### EXTRACTED MATERIAL
Content starts
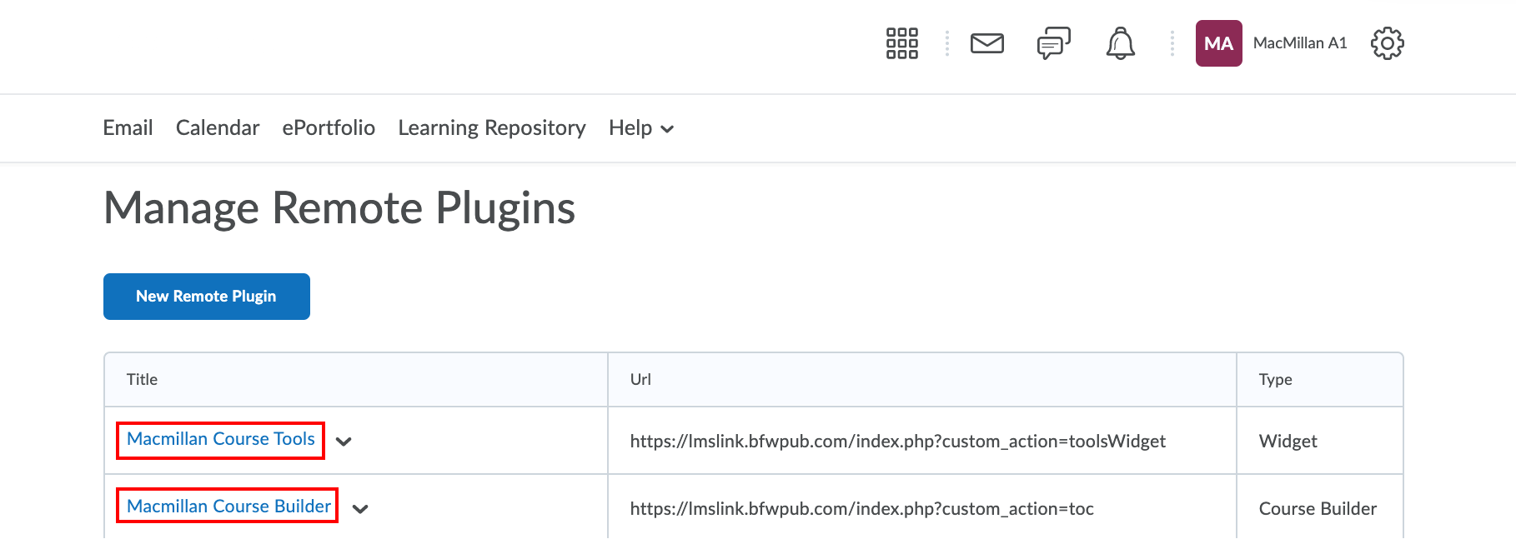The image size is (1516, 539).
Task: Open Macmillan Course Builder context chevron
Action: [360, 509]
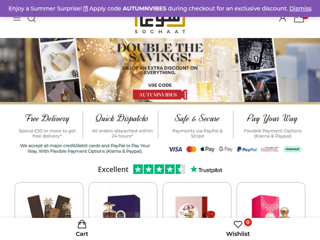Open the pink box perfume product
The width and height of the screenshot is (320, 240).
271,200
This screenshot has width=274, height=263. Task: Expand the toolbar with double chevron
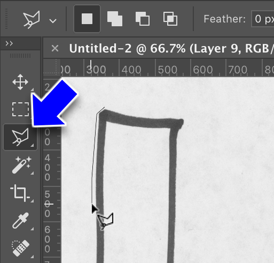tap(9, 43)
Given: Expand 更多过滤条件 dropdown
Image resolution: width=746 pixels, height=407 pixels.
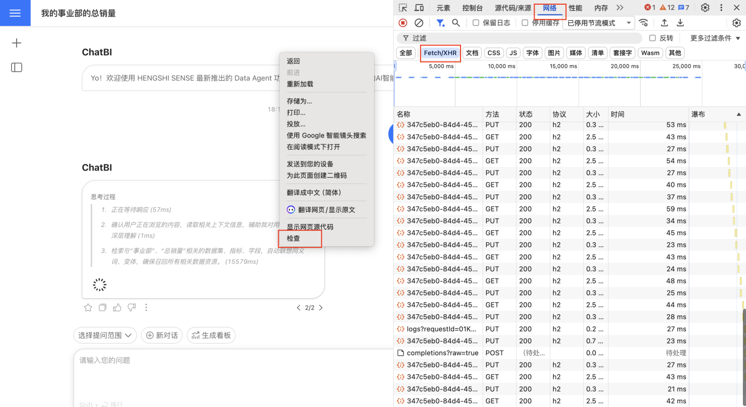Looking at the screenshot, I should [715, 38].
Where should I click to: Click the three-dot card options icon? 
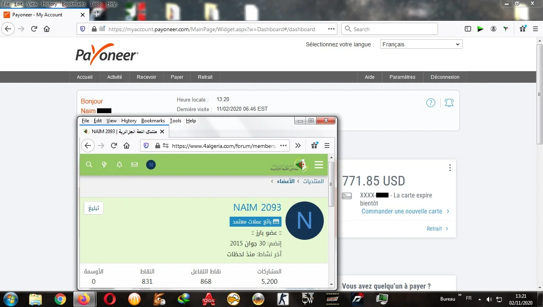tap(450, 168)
Content ends
### AIM OF THE TASK
With pictures left out, repeat exactly the lines from the line bearing "This screenshot has" through the final line of the records above.

### ANSWER SPACE
This screenshot has width=274, height=263. Task: Expand the toolbar with double chevron
tap(9, 43)
Given: Expand 更多过滤条件 dropdown
Image resolution: width=746 pixels, height=407 pixels.
Looking at the screenshot, I should [715, 38].
Where should I click to: Click the three-dot card options icon? 
tap(450, 168)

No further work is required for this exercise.